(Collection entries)
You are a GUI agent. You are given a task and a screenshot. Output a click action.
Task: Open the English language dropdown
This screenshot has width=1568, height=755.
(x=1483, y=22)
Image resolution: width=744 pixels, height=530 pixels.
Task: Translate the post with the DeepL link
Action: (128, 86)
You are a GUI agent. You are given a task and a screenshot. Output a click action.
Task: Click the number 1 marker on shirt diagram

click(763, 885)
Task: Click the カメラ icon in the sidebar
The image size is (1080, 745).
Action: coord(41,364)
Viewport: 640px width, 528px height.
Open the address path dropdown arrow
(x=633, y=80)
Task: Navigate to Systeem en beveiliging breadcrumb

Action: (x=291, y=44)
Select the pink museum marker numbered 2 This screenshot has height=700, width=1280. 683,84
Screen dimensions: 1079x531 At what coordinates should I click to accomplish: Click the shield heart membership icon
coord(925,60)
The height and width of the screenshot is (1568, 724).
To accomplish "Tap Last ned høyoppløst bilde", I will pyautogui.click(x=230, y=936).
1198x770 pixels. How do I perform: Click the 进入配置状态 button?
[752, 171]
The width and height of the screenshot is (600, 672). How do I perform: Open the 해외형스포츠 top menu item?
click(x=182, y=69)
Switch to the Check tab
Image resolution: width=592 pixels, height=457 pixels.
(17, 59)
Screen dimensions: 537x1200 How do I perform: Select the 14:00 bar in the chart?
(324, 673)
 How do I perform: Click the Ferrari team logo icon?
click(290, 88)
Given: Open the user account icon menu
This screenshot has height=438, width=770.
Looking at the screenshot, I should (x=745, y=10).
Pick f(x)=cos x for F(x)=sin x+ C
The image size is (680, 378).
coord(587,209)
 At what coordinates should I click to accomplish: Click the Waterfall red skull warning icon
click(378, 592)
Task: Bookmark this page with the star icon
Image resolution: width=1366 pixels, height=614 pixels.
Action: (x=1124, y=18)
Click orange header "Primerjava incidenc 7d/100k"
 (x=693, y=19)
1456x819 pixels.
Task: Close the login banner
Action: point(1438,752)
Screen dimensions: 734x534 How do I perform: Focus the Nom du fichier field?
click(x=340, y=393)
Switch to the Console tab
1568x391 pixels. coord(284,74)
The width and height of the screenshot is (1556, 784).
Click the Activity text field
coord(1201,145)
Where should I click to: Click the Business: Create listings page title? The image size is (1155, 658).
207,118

Problem
Could you retype every record above exactly as given?

The answer
You are a GUI agent. You are given a task and a screenshot. Output a click action.
Task: Open the English language dropdown
This screenshot has width=1568, height=755.
(x=1483, y=22)
Image resolution: width=744 pixels, height=530 pixels.
Task: Translate the post with the DeepL link
Action: (128, 86)
You are a GUI agent. You are given a task and a screenshot. Output a click action.
Task: Click the number 1 marker on shirt diagram

click(763, 885)
Task: Click the カメラ icon in the sidebar
The image size is (1080, 745).
Action: coord(41,364)
Viewport: 640px width, 528px height.
Open the address path dropdown arrow
(x=633, y=80)
Task: Navigate to Systeem en beveiliging breadcrumb

Action: (x=291, y=44)
Select the pink museum marker numbered 2 This screenshot has height=700, width=1280. 683,84
Screen dimensions: 1079x531 At what coordinates should I click to accomplish: Click the shield heart membership icon
coord(925,60)
The height and width of the screenshot is (1568, 724).
To accomplish "Tap Last ned høyoppløst bilde", I will pyautogui.click(x=230, y=936).
1198x770 pixels. How do I perform: Click the 进入配置状态 button?
[752, 171]
The width and height of the screenshot is (600, 672). How do I perform: Open the 해외형스포츠 top menu item?
click(x=182, y=69)
Switch to the Check tab
Image resolution: width=592 pixels, height=457 pixels.
(17, 59)
Screen dimensions: 537x1200 How do I perform: Select the 14:00 bar in the chart?
(324, 673)
 How do I perform: Click the Ferrari team logo icon?
click(290, 88)
Given: Open the user account icon menu
This screenshot has height=438, width=770.
Looking at the screenshot, I should (x=745, y=10).
Pick f(x)=cos x for F(x)=sin x+ C
The image size is (680, 378).
coord(587,209)
 At what coordinates should I click to accomplish: Click the Waterfall red skull warning icon
click(378, 592)
Task: Bookmark this page with the star icon
Image resolution: width=1366 pixels, height=614 pixels.
Action: (x=1124, y=18)
Click orange header "Primerjava incidenc 7d/100k"
 (x=693, y=19)
1456x819 pixels.
Task: Close the login banner
Action: point(1438,752)
Screen dimensions: 734x534 How do I perform: Focus the Nom du fichier field?
click(x=340, y=393)
Switch to the Console tab
1568x391 pixels. coord(284,74)
The width and height of the screenshot is (1556, 784).
Click the Activity text field
coord(1201,145)
Where should I click to: Click the Business: Create listings page title? The image size is (1155, 658).
207,118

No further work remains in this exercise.